In re Jory Bernard, Cynthia D. Bernard, Debtors. Jory Bernard, Cynthia D. Bernard, Plaintiffs v. Internal Revenue Service, Defendant

130 B.R. 740, 91-2 U.S. Tax Cas. (CCH) ¶50,516, case 90BK-50223-07, United States Bankruptcy Court for the Western District of Louisiana, Lafayette - Opelousas Div. (July 15, 1991)

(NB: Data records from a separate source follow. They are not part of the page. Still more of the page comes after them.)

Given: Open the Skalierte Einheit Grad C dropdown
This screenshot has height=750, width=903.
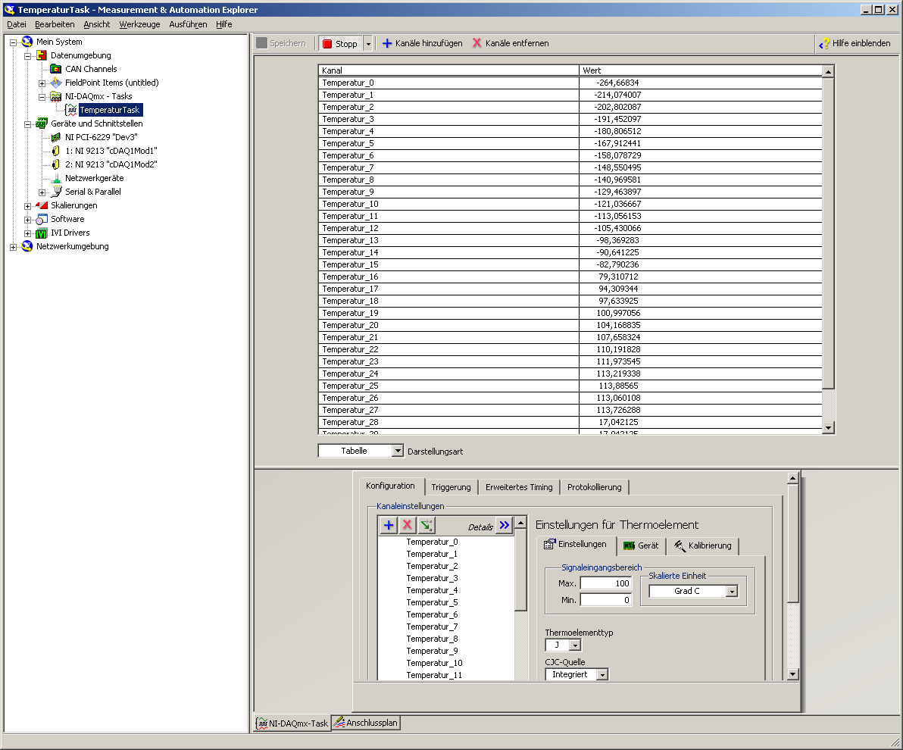Looking at the screenshot, I should [732, 591].
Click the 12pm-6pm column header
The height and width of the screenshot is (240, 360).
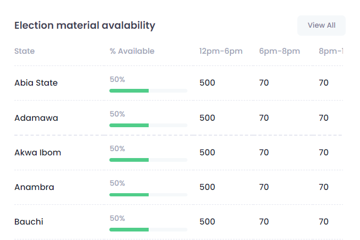point(221,52)
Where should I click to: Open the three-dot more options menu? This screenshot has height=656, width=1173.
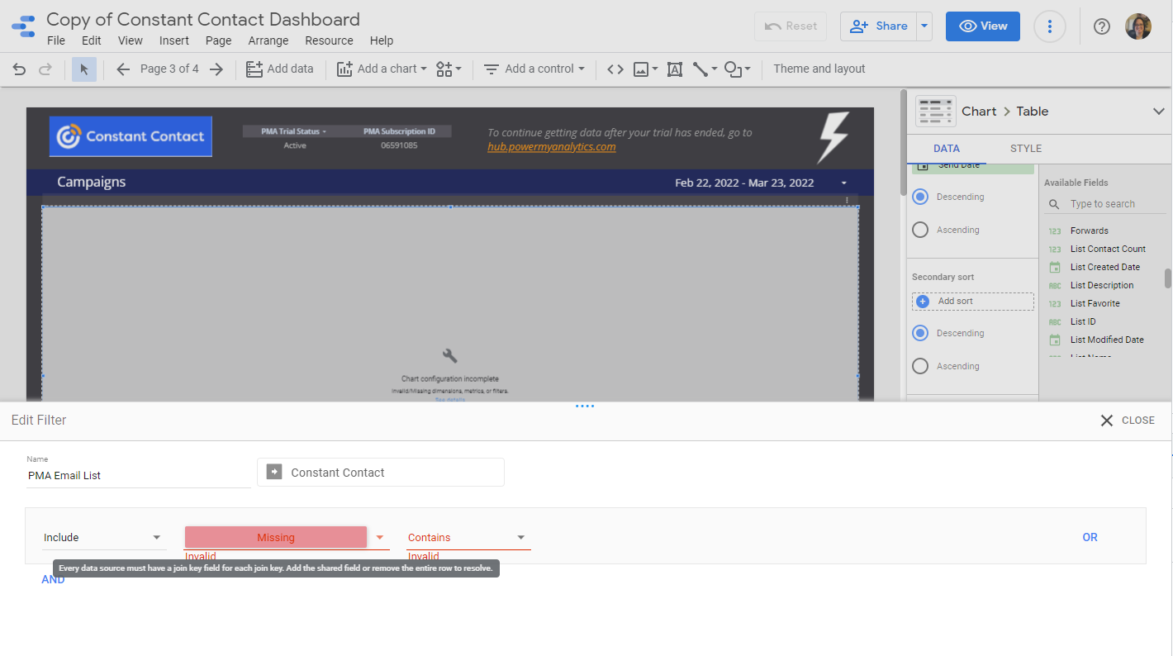[1049, 26]
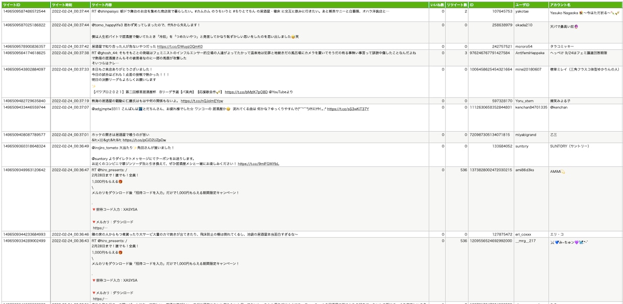Viewport: 623px width, 304px height.
Task: Select the いいね数 column header
Action: point(437,5)
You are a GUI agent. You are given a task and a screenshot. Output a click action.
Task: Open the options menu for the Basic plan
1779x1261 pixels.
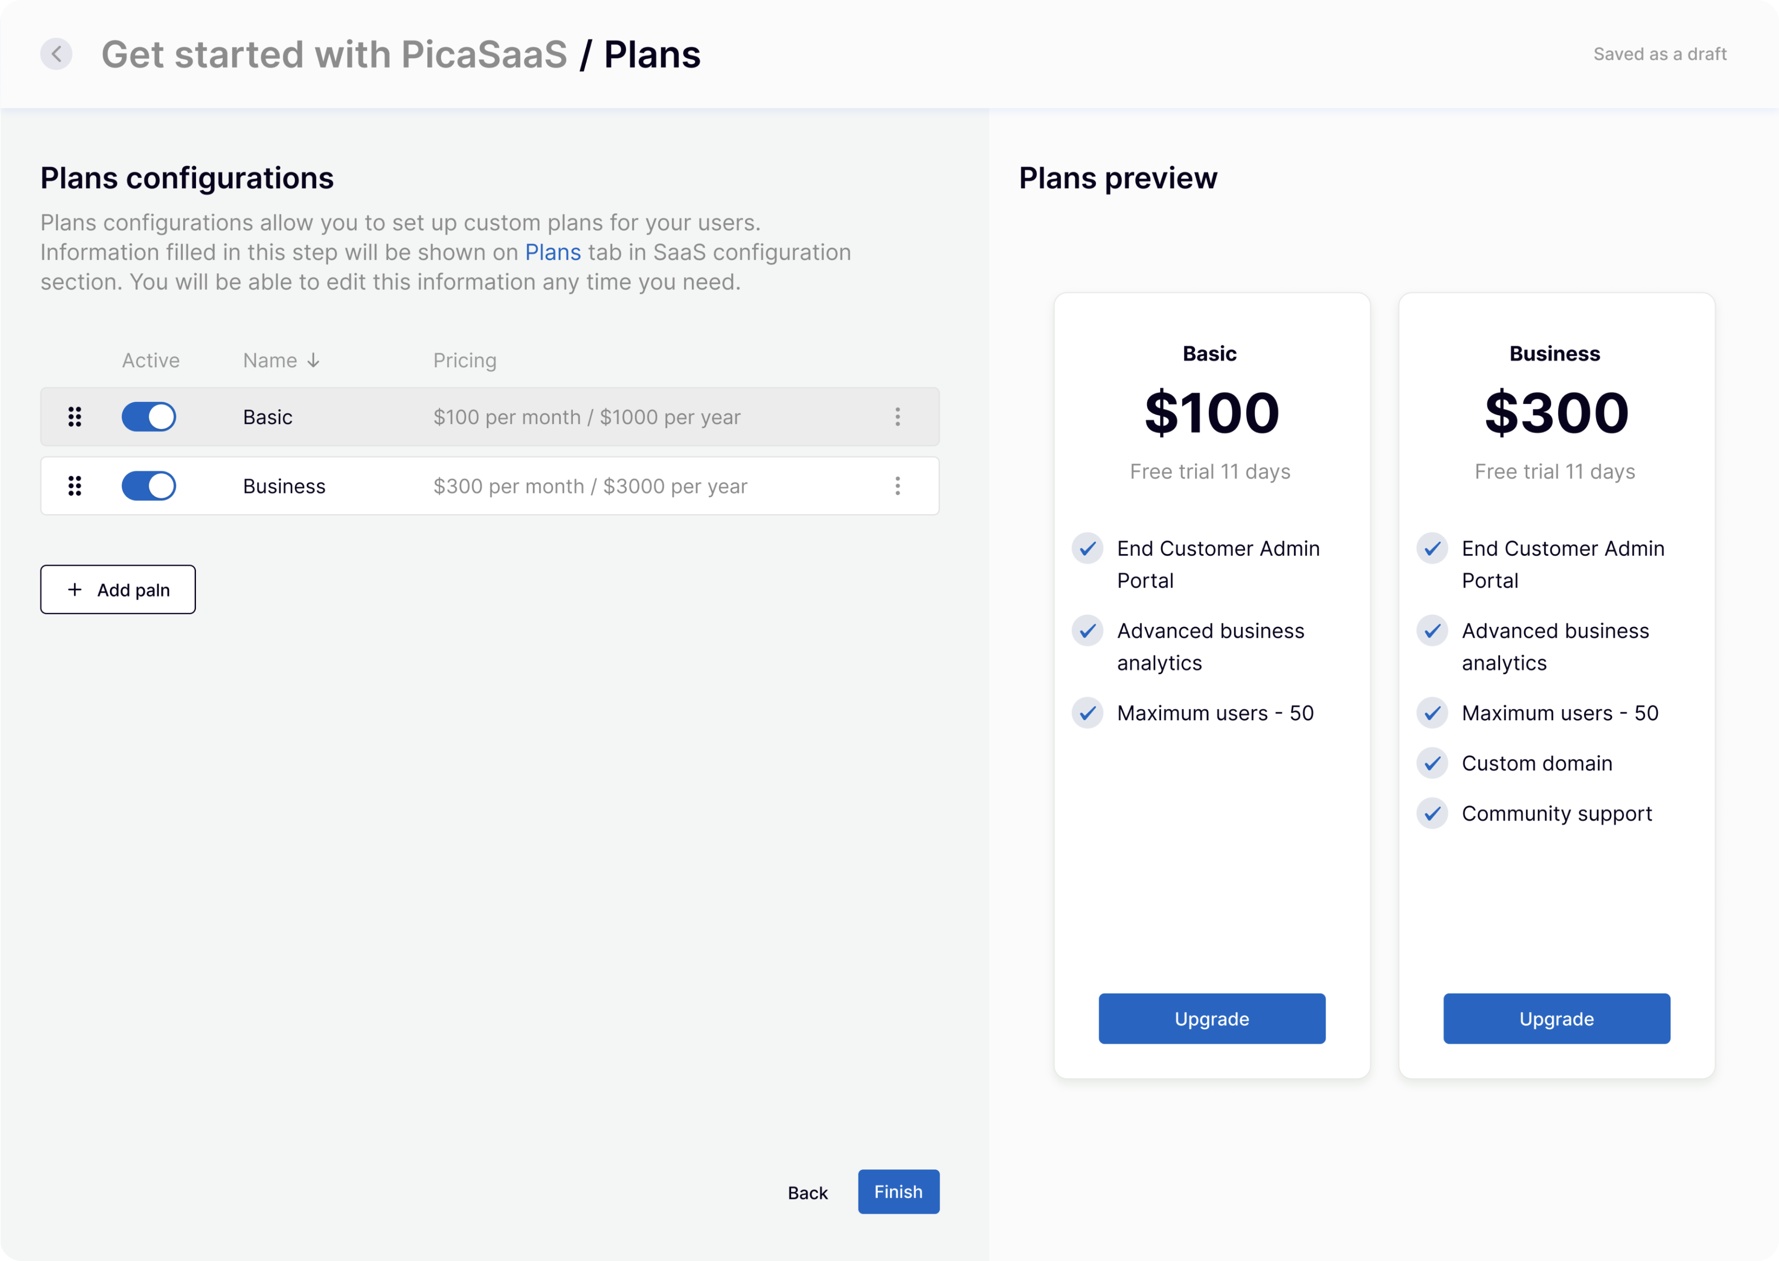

Ted W. Hoyt, 315 S. College Rd., Layfayette, La., for plaintiffs. John Bilheimer, Neal Fowler, Department of Justice, Washington, D.C., for defendant.


MEMORANDUM OPINION

BOE, JR., Bankruptcy Judge.

Introduction and Summary

This is an action brought by debtor Jory Bernard challenging assessment against him of approximately $180,000 in penalty tax provided by 26 U.S.C. Secs. 6671 -6672. He does not dispute the nondischargeability in bankruptcy of the taxes remaining unpaid if he is in fact liable for them. [footnote] 1 Amounts paid by him after assessment total $50,837.11. The penalty tax is designed to protect against loss of trust fund income and social security taxes withheld from employee wages. The penalty tax amounts to 100 per cent of the tax loss suffered by the public treasury. Persons are liable for the penalty tax if they are "responsible persons" who willfully fail to collect, or truthfully account for, or pay over such amounts to the Government. Jory has the burden of proof on the responsible person issue. Once found to he a responsible person, Jory also has the burden of proof on the willfulness issues.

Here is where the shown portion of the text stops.